3. Fill Glasses of Wine at the Table from the Bottle

This may not be quite as enthralling to you, but I can't remember a dining experience in America where I ordered a glass of wine and the server just poured it into the glass, at the table, straight from the bottle. Most restaurants, including my own, are concerned with portion control and guests value perception. That's why you sometimes get your glass in a little carafe or you will see a selection of water-filled wine glasses along the bar to be used as a portion guide. In Italy they just came by with the entire bottle. I was always hoping for an over-pour. Sometimes I won.


4. Simple bread

In America, Artisan breads are all the rage. And, I have to admit, there is nothing like a fresh, warm loaf of crunchy olive, rosemary bread at my table. In Italy we were delivered a simple, crumbly sliced baguette. Though it was dry without a distinctive flavor profile, we were always served the most delectable olive oil to dip it in.


5. Menus Focus on Tradition and Simplicity
America is more progressive when it comes to ingredients and presentation, whereas Italy concentrates on the simplicity of tradition.

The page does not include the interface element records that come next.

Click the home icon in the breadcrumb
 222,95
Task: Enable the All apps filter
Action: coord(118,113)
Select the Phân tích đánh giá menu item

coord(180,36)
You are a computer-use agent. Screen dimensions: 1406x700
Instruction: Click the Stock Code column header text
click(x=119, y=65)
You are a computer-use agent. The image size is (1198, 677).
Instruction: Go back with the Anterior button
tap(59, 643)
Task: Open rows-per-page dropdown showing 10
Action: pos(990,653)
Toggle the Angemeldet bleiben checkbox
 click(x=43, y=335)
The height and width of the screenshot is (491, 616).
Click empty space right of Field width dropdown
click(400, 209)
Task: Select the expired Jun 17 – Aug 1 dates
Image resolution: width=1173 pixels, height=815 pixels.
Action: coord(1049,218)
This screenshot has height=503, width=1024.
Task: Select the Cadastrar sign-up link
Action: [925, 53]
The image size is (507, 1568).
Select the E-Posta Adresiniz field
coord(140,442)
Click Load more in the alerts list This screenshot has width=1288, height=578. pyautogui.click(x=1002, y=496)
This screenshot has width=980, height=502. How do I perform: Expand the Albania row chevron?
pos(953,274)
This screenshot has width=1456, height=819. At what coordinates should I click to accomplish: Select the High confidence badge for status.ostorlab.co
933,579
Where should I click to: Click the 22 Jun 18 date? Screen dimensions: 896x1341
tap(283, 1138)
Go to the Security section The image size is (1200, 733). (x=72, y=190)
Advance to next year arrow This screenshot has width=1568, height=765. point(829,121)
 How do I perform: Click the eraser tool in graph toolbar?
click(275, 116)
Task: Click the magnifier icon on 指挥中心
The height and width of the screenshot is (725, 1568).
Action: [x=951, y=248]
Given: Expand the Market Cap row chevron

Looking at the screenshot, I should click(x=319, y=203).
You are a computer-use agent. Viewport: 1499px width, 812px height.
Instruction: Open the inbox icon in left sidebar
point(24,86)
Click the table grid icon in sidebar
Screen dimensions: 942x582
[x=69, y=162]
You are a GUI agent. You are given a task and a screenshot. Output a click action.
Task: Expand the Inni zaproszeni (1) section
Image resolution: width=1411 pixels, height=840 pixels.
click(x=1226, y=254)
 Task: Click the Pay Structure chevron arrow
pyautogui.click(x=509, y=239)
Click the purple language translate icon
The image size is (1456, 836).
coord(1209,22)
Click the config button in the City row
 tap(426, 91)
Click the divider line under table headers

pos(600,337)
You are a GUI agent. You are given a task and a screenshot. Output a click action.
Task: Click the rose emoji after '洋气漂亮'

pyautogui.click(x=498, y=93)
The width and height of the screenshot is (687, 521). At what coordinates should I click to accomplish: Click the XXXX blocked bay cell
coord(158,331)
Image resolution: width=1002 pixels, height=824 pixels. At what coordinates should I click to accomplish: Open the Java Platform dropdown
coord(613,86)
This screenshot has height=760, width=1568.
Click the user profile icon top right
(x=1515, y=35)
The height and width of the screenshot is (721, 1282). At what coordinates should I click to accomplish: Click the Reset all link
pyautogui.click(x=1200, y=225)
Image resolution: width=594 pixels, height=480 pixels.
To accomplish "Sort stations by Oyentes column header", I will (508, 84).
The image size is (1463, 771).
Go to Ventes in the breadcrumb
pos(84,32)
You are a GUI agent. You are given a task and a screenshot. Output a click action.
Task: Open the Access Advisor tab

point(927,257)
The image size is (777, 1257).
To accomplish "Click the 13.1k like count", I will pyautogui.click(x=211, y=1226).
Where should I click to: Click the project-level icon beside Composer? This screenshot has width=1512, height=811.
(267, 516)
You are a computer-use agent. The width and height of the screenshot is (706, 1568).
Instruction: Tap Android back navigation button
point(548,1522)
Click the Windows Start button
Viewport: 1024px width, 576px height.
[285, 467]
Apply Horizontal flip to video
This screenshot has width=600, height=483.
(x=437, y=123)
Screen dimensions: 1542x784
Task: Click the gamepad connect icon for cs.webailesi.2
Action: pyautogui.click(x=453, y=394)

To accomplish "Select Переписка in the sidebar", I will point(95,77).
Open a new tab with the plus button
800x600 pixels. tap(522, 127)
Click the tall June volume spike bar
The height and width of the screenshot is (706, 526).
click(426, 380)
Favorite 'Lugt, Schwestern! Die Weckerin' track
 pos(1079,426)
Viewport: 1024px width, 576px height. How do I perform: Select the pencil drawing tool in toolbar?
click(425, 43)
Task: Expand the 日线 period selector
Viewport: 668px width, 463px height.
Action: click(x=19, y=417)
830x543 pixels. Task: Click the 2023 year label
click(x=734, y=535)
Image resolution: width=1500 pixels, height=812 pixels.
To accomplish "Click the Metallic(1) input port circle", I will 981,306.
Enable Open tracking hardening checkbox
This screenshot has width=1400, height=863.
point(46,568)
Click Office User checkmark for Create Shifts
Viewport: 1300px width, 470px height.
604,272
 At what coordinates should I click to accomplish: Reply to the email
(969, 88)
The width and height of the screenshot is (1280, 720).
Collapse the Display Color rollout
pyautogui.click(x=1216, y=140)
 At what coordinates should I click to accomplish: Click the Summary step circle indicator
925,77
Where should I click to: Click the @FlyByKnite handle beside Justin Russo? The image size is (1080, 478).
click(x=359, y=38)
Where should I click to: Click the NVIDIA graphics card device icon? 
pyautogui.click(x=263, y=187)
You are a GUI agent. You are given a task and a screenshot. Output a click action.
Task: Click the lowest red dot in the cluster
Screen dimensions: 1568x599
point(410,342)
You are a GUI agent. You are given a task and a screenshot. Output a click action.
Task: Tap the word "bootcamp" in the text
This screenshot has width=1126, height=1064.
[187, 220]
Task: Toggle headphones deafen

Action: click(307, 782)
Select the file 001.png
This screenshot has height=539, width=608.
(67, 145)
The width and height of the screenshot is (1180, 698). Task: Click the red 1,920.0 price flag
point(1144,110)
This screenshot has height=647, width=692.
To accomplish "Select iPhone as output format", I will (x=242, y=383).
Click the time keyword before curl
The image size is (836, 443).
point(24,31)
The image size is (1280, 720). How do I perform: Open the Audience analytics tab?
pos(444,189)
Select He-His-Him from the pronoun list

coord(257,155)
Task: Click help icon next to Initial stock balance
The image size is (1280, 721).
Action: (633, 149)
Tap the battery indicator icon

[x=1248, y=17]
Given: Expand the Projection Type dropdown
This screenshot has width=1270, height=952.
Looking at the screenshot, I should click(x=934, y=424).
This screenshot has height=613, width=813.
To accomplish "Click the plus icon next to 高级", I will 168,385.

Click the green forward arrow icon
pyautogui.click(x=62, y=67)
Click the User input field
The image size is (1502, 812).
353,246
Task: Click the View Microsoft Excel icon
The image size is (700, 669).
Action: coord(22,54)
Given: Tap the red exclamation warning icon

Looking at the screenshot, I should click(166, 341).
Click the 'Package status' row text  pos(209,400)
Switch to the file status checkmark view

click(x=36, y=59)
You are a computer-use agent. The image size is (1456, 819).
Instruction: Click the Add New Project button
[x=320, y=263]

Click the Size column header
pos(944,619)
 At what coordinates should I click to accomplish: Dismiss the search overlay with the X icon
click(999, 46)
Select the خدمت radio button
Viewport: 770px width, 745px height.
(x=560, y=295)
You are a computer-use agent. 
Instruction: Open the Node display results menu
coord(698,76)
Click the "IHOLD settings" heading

Many restaurants here focus on taking a traditional meal and cranking it up a few notches with either a unique technique or ingredients. Italy is the perfect place to get back to the basics of fresh ingredients cooked simply.


6. Fancy Paper Napkins
I
was disturbingly fascinated with the extra thick, colorful paper napkins in Italy's restaurants. So much so, that I stuck my used ones in my purse as a souvenir. Hey, they were going to throw them away anyway. And I am not weird. Just unique.


7. Serve Salad Last

After years of owning our Italian restaurant, I have only had two customers ever ask for their "appetizer" salad after their entree. But, this is customary in Italy.


8. Limited Garnishes

We are big on garnishes, sprinkling dishes with parsley or basil, whereas most dishes we ate in Italy were sans any sort of green toppings. Again, simplicity.

9. You must ask for your check
If you don't ask for the server to bring your check, you will be sitting there until closing. It DOES NOT matter that your plates have been cleared and you have finished all of your wine. You will sit. Until you ask. Dining in Italy is an experience meant to take time and enjoy, it is considered inappropriate for the waitstaff to bring the bill prior to it being requested.

10. Coperto/Servizio is included on Bills
Coperto and servizio is usually charged on your bill. Coperto, is to cover the cost for those fancy napkins previously mentioned, also for bread and water. Servizio is applied towards the service. This fee is usually between 1 to 3 euros.

11. Server Waits and Watches as you Sign the Credit Card Slip
This custom would be considered rude in America. But, not so in Italy because the tip is usually already included in your bill.

Have you noticed any dining differences in another country?